* **Data supplied**

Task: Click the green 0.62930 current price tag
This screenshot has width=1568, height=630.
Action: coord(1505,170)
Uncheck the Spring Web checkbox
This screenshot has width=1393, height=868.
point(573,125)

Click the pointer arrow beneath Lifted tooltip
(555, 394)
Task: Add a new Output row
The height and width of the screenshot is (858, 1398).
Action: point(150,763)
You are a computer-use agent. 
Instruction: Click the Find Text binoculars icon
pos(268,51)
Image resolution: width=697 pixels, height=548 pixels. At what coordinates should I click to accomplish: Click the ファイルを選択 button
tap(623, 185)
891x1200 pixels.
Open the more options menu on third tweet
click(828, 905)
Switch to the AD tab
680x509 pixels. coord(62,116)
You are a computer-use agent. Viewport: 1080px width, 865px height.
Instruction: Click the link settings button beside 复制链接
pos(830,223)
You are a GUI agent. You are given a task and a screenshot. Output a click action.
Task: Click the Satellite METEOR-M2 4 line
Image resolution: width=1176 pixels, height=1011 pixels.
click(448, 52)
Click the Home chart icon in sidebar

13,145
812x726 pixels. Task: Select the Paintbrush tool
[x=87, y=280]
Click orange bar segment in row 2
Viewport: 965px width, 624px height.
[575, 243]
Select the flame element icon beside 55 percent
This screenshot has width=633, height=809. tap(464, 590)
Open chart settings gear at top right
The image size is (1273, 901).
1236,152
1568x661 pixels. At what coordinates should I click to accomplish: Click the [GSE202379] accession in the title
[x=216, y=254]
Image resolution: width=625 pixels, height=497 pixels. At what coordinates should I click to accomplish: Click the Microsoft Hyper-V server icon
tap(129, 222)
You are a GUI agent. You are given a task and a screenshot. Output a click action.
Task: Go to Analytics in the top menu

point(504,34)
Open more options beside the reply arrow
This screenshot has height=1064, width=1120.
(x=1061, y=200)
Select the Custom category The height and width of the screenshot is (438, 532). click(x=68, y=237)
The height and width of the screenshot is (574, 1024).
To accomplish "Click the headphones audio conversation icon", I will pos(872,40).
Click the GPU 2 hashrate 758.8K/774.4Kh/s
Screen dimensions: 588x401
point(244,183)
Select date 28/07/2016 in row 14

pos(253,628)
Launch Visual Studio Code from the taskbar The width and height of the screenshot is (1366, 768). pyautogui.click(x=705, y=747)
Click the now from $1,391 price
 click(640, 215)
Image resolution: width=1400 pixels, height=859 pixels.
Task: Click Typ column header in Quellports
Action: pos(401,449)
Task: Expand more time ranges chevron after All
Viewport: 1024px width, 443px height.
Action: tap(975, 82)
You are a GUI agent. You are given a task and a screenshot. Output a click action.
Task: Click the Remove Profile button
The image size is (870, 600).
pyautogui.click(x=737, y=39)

* **Direction**
Copy all of the items above exactly as they appear, line for line.

* **Output for this exercise**
Task: Click the green 0.62930 current price tag
This screenshot has width=1568, height=630.
Action: coord(1505,170)
Uncheck the Spring Web checkbox
This screenshot has width=1393, height=868.
point(573,125)

Click the pointer arrow beneath Lifted tooltip
(555, 394)
Task: Add a new Output row
The height and width of the screenshot is (858, 1398).
Action: point(150,763)
You are a computer-use agent. 
Instruction: Click the Find Text binoculars icon
pos(268,51)
Image resolution: width=697 pixels, height=548 pixels. At what coordinates should I click to accomplish: Click the ファイルを選択 button
tap(623, 185)
891x1200 pixels.
Open the more options menu on third tweet
click(828, 905)
Switch to the AD tab
680x509 pixels. coord(62,116)
You are a computer-use agent. Viewport: 1080px width, 865px height.
Instruction: Click the link settings button beside 复制链接
pos(830,223)
You are a GUI agent. You are given a task and a screenshot. Output a click action.
Task: Click the Satellite METEOR-M2 4 line
Image resolution: width=1176 pixels, height=1011 pixels.
click(448, 52)
Click the Home chart icon in sidebar

13,145
812x726 pixels. Task: Select the Paintbrush tool
[x=87, y=280]
Click orange bar segment in row 2
Viewport: 965px width, 624px height.
[575, 243]
Select the flame element icon beside 55 percent
This screenshot has width=633, height=809. tap(464, 590)
Open chart settings gear at top right
The image size is (1273, 901).
1236,152
1568x661 pixels. At what coordinates should I click to accomplish: Click the [GSE202379] accession in the title
[x=216, y=254]
Image resolution: width=625 pixels, height=497 pixels. At what coordinates should I click to accomplish: Click the Microsoft Hyper-V server icon
tap(129, 222)
You are a GUI agent. You are given a task and a screenshot. Output a click action.
Task: Go to Analytics in the top menu

point(504,34)
Open more options beside the reply arrow
This screenshot has height=1064, width=1120.
(x=1061, y=200)
Select the Custom category The height and width of the screenshot is (438, 532). click(x=68, y=237)
The height and width of the screenshot is (574, 1024).
To accomplish "Click the headphones audio conversation icon", I will pos(872,40).
Click the GPU 2 hashrate 758.8K/774.4Kh/s
Screen dimensions: 588x401
point(244,183)
Select date 28/07/2016 in row 14

pos(253,628)
Launch Visual Studio Code from the taskbar The width and height of the screenshot is (1366, 768). pyautogui.click(x=705, y=747)
Click the now from $1,391 price
 click(640, 215)
Image resolution: width=1400 pixels, height=859 pixels.
Task: Click Typ column header in Quellports
Action: pos(401,449)
Task: Expand more time ranges chevron after All
Viewport: 1024px width, 443px height.
Action: tap(975, 82)
You are a GUI agent. You are given a task and a screenshot. Output a click action.
Task: Click the Remove Profile button
The image size is (870, 600).
pyautogui.click(x=737, y=39)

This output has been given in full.